Much like the way AIG FP functioned, trade credit and surety reinsurance operations write contracts with, effectively (though not necessarily we stress, directly) a huge amount of leverage, based on the notion that such contracts being written are virtually risk free. (Indeed historically the industry was renowned for reinsurance contracts that came with secret confidential ’side letters’, hidden from regulators, promising in legally binding terms that their contracts would never be exercised). Just as AIG’s 650 people were a primary force in the explosive growth of the multi-trillion dollar CDS market, so too are small trade credit and surety reinsurance departments like Swiss Re’s, then, critical for the functioning of trillions of dollars of global trade credit insurance further down the chain.

And while Swiss Re is not the largest reinsurance player in the trade credit space, it’s pullback is nonetheless instructive. It seems representative of a broader trend - one that has the potential to be so damaging that the UK government is forced to make filling the vacuum in the trade credit space a centrepiece of its upcoming historic budget.

Indeed, brokers, trade credit insurers and surety bond companies are all understood to be very worried about the declining availability of reinsurance - which is critical to their own ability to continue to operate effectively.

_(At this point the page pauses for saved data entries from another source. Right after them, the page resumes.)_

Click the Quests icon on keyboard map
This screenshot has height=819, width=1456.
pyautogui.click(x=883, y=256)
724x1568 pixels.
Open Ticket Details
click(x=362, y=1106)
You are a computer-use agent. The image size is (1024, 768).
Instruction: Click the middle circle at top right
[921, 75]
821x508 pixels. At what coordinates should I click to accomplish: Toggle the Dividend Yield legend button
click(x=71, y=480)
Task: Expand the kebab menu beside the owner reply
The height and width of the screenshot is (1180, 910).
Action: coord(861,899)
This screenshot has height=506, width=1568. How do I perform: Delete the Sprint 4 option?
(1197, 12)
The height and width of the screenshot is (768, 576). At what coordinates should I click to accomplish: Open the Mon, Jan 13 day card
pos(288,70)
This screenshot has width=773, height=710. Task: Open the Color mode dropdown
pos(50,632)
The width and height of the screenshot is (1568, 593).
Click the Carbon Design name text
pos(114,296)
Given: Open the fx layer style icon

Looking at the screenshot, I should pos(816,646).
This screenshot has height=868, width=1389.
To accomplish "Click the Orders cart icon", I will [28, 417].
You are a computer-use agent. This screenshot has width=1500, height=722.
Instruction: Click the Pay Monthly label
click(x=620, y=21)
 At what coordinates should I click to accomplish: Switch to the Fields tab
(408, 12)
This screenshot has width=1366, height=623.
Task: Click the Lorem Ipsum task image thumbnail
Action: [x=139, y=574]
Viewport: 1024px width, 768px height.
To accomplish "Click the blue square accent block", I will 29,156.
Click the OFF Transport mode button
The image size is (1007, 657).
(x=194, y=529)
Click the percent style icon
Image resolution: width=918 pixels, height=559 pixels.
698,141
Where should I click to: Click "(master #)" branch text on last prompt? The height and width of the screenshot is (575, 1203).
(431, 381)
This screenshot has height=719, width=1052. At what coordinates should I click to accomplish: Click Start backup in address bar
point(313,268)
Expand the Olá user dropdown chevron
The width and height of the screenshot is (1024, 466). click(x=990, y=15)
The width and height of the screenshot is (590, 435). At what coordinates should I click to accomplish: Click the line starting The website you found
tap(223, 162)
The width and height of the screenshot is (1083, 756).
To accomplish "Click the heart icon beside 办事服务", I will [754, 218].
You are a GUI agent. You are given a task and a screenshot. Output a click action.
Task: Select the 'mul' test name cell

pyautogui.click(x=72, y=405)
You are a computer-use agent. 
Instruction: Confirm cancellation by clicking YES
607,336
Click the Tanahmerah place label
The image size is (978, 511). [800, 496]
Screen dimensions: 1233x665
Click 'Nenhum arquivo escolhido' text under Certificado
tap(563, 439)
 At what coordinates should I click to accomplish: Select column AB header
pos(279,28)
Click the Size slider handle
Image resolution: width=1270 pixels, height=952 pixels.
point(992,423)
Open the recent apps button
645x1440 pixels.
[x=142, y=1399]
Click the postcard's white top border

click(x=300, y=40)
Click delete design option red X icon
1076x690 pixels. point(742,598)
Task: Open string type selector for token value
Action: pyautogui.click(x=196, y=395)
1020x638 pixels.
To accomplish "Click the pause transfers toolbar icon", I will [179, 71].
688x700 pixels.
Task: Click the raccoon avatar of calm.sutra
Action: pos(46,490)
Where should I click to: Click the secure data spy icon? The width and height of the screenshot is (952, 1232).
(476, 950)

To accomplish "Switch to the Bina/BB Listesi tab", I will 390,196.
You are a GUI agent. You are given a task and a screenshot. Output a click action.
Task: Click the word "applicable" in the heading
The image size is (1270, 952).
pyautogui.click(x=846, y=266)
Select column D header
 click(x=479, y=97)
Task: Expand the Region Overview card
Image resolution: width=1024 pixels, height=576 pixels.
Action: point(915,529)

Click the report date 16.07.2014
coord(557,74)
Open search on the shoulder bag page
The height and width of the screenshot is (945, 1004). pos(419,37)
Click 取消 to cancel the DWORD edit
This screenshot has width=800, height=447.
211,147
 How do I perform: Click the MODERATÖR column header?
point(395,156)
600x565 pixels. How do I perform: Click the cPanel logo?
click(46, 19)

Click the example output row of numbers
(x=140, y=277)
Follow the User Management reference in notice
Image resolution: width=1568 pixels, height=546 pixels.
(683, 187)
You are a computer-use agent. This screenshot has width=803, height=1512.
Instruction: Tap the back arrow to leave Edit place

The government’s move should hopefully do something to fill the vacuum - but until details about what price, terms and conditions new reinsurance - government sponsored or otherwise - are available, trade insurers and indeed trade full stop will continue to languish.

Of course it was a pyramid scheme: of course the insurers who allow a load of kasha to get from Minsk to Pinsk should not have owned the bottom of the banks’ capital structure, and so forth. No-one should have owned bank preferred shares but misers living in caves in the Swiss alps living exclusively on home-grown goats’ milk, so that the vaporization of these securities under nationalization would not even have gone noticed. Bank subordinated debt should have been sold exclusively to the hoards of sleeping dragons who would not hear the crash of the isser thousands of miles away. We know that now. My recommendation is that Larry Summers and Timothy Geithner should be deputized to find sufficient dragons and Swiss misers to place the $135 billion in TARP capital injections to the banks….

…but in the meantime, the only alternative is to allow the banks a zombie existence cannibalizing the “toxic” assets left over from the structuring excesses of the boom."